**PASSAGE PROVIDED**
■ ■ ■ ■ ■ ■ ■
My Canada – a home at the end of the road

My Canada: a home at the end of the road

This is my story;  I just can’t believe the story of Canada, anymore. I mean, the story that most people I encounter think of when I say, “I am from Canada.” I mean the story of how “we” are so nice and tolerant and polite (not at all like people from the USA) and benevolent and peacekeeping with open borders and arms to welcome homeless refugees and medical care provided for everyone — that is the story that everyone, everywhere, seems to know.

I am a traveller – travelled around the world twice, circumnavigated the Atlantic from North Atlantic to the tip of South American and sailed 900 miles up the Amazon River, once. I have lived and worked in education in six different countries. I used to believe the story strangers in strange lands told to each other —  about Canadians, about me.  And, I carried the same story around with me on my travels in the past, I was delighted to share this tale of being a Canadian.  Until about 1990. To be clear, it is not that I think ‘Canada’ has changed – no, not that much. It is the story that has changed for me.

I just can no longer believe in the old story.

Nowadays, Canada is the place I come from, it is no longer home.

But when I was young, I had some good stories about who I was based on where I came from. Like most Canadians back then, I identified myself by my ancestry.

Let’s see, I was born in Montreal in the middle of the last century. That makes me old (er) – but this little bit of information can leave you guessing – am I French or English?  It is only natural to identify a person by ethnicity, isn’t it?  I mean, isn’t that what the question is really asking: “where do you come from”? “Montreal.” “Oh, are you French or English?”  “I am English.”

Identity is different when you are online, you can’t tell if I am French or English by looking at my image. Relationships are different too – including teacher-student- student-teacher relationships.

But, thinking about appearances and ethnicity, in a way that is where we live; our bodies identify us, right?

One set of my great grandparents were Swedish and when I was growing up in the 60’s, everyone knew Swedish women were the most beautiful and alluring, so the story went, so I said I was Swedish.  I can sing “Who hid the Halibut on the Poop Deck’, with my Granma’s Swedish accent, and I can polka too. I have travelled to more than 50 countries, but not Sweden because it is very expensive.
■ ■ ■ ■ ■ ■ ■
**WORK ORDER**
Can you retype, word for word, the part of the piece about Canada that runs from "I just can no" up to and including "by my ancestry."?

**INFORMATION SUPPLIED**
■ ■ ■ ■ ■ ■ ■
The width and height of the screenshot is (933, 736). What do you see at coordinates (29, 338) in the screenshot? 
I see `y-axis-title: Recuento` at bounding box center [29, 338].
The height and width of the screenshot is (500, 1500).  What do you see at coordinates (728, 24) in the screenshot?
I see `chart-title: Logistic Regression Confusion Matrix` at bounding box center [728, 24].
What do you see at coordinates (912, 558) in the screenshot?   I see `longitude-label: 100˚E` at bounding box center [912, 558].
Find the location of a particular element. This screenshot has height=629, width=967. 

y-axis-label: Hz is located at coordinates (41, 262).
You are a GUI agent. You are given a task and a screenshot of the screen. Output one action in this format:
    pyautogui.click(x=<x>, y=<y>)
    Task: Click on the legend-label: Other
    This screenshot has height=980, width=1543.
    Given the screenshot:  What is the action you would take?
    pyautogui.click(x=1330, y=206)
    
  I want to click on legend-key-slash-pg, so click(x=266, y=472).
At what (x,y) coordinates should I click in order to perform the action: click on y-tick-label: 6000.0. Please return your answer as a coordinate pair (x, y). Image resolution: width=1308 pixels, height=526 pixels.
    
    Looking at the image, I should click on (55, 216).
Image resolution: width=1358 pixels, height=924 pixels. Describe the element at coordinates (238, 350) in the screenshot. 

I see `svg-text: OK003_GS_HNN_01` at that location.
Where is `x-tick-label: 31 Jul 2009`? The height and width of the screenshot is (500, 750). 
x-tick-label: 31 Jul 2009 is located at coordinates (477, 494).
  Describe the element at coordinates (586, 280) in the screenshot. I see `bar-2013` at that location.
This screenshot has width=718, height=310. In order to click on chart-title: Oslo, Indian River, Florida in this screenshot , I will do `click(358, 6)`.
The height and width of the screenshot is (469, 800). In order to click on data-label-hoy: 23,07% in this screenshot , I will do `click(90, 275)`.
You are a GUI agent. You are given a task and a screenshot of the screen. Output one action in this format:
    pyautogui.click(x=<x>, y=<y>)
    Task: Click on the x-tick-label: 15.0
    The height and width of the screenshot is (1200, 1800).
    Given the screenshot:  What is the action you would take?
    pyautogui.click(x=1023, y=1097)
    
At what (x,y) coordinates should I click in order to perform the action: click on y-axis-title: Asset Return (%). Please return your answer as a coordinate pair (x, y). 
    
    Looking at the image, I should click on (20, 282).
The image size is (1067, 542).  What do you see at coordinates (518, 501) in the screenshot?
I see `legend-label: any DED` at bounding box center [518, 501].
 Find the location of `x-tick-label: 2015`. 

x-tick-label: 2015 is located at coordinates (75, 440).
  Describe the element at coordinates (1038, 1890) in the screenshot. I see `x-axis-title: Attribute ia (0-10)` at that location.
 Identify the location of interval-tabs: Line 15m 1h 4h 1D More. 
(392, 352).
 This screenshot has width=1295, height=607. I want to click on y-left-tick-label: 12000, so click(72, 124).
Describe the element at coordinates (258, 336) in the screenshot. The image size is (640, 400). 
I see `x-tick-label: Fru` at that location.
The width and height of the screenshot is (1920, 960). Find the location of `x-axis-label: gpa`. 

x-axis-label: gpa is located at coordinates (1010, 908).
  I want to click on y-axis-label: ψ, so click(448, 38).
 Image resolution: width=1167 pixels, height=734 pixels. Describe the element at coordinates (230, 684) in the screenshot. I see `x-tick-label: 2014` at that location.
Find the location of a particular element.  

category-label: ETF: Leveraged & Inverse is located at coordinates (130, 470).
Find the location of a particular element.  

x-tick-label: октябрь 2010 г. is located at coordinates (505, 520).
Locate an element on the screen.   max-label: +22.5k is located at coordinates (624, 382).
■ ■ ■ ■ ■ ■ ■
**EXERCISE RESULT**
I just can no longer believe in the old story.

Nowadays, Canada is the place I come from, it is no longer home.

But when I was young, I had some good stories about who I was based on where I came from. Like most Canadians back then, I identified myself by my ancestry.